What is needed - Output exactly those lines of the data that lie between the line containing "The height and width of the screenshot is (679, 994)." and the final line, both ends counted.

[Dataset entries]
+-------+

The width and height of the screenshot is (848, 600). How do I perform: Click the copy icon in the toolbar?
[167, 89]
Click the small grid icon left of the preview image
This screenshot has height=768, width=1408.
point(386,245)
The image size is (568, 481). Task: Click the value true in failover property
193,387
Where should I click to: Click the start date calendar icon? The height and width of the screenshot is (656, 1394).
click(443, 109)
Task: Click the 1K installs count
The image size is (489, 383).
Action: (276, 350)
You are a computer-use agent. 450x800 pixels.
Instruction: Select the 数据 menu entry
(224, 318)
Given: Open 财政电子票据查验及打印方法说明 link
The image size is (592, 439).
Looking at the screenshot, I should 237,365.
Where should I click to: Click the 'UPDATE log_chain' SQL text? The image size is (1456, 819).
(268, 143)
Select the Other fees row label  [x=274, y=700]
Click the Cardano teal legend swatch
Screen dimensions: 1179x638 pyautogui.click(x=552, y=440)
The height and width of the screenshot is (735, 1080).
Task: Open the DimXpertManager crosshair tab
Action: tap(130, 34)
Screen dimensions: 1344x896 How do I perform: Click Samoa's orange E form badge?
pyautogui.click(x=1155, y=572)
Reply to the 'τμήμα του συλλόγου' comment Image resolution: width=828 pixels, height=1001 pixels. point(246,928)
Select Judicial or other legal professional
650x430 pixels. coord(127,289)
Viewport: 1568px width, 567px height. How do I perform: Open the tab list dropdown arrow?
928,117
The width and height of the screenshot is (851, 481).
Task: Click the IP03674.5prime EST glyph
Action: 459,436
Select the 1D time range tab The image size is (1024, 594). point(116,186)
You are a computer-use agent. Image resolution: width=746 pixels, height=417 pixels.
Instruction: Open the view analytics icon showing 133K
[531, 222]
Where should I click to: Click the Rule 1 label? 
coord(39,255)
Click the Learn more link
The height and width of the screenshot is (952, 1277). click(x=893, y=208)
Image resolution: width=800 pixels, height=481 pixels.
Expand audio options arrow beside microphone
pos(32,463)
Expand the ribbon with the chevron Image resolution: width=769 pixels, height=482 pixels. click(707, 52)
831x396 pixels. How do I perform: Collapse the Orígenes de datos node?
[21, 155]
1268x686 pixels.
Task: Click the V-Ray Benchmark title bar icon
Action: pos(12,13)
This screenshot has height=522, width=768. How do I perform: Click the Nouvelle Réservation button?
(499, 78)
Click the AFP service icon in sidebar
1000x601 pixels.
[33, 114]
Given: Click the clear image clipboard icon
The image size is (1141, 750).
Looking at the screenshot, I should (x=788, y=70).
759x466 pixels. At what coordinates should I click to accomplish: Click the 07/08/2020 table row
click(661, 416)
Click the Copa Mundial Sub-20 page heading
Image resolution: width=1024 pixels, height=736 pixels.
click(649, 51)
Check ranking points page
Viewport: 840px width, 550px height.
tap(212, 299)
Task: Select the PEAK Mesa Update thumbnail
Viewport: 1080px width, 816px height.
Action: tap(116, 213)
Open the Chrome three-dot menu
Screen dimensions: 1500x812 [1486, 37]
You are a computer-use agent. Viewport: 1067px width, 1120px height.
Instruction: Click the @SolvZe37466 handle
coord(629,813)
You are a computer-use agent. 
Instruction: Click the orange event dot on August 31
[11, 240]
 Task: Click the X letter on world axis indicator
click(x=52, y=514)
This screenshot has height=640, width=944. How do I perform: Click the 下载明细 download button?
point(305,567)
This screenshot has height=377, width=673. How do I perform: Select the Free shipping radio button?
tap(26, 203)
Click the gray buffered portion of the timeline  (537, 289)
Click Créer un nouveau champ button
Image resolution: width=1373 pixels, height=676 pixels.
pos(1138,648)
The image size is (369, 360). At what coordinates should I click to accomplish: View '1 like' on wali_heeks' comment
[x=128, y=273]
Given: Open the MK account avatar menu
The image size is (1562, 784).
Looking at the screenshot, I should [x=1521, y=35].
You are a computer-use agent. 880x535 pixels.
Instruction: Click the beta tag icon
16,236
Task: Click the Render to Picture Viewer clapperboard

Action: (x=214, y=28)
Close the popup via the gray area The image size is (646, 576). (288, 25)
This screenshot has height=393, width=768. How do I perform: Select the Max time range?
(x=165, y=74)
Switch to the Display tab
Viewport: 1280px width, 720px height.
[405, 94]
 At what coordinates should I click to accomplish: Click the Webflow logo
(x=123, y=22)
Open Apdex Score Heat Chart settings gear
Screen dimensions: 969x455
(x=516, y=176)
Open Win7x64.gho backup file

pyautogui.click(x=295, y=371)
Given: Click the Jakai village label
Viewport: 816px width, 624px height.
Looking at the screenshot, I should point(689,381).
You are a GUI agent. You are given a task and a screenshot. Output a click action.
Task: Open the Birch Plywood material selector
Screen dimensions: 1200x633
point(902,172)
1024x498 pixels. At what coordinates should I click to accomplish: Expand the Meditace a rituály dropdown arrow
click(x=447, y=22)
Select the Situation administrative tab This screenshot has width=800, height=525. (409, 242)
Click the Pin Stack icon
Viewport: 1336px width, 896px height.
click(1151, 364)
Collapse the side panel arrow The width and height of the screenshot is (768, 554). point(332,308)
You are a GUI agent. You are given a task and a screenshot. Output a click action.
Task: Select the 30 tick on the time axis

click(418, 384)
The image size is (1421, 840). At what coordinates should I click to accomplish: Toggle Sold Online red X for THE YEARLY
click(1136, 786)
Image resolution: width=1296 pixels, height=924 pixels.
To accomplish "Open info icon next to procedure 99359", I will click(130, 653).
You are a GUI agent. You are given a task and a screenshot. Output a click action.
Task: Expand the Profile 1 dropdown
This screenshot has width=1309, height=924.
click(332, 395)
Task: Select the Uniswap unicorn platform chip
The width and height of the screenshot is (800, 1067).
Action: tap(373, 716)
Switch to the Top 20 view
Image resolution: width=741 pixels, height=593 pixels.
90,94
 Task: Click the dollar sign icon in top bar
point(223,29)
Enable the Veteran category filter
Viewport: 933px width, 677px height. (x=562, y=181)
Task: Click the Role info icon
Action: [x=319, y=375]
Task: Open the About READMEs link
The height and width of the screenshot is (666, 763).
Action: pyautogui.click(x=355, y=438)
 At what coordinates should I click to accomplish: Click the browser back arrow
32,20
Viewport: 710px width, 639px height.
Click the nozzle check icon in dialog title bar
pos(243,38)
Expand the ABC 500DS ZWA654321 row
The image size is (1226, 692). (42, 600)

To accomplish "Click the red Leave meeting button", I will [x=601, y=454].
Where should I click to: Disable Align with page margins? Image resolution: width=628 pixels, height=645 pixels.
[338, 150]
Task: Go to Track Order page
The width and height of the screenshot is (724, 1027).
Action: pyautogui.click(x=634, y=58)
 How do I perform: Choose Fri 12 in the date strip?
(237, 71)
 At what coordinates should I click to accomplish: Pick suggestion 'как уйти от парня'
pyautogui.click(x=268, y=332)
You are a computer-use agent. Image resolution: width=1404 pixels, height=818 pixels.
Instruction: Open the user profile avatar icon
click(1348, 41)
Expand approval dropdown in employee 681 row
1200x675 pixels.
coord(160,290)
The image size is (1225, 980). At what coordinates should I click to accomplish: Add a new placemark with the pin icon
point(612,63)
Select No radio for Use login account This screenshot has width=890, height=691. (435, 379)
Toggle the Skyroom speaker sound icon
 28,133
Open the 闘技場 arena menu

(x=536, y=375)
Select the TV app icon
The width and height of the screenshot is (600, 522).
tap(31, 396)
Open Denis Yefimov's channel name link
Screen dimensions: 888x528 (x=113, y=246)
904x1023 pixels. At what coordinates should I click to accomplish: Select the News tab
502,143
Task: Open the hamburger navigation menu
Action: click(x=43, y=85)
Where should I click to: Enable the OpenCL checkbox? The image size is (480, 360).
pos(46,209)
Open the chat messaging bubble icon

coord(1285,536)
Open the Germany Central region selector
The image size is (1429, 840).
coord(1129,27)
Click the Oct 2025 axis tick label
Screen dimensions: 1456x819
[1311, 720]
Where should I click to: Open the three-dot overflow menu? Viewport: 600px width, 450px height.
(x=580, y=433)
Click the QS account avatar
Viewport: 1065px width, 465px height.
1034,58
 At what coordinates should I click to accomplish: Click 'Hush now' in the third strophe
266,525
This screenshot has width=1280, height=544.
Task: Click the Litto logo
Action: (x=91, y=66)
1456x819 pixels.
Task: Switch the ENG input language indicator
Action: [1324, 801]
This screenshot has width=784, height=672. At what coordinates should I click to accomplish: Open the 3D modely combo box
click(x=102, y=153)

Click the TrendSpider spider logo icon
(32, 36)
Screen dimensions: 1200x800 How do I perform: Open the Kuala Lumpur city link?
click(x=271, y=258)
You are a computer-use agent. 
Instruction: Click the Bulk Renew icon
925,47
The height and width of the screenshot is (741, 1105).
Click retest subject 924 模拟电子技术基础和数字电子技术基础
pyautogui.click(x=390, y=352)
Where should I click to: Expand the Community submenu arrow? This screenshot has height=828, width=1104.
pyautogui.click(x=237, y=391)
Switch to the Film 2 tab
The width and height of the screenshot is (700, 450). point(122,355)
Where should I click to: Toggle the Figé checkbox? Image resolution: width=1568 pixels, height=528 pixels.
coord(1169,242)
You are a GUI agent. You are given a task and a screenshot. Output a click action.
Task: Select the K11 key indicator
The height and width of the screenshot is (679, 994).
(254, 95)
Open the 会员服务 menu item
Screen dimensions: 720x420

+-------+

Response to this task -
The height and width of the screenshot is (679, 994).
(254, 95)
Open the 会员服务 menu item
Screen dimensions: 720x420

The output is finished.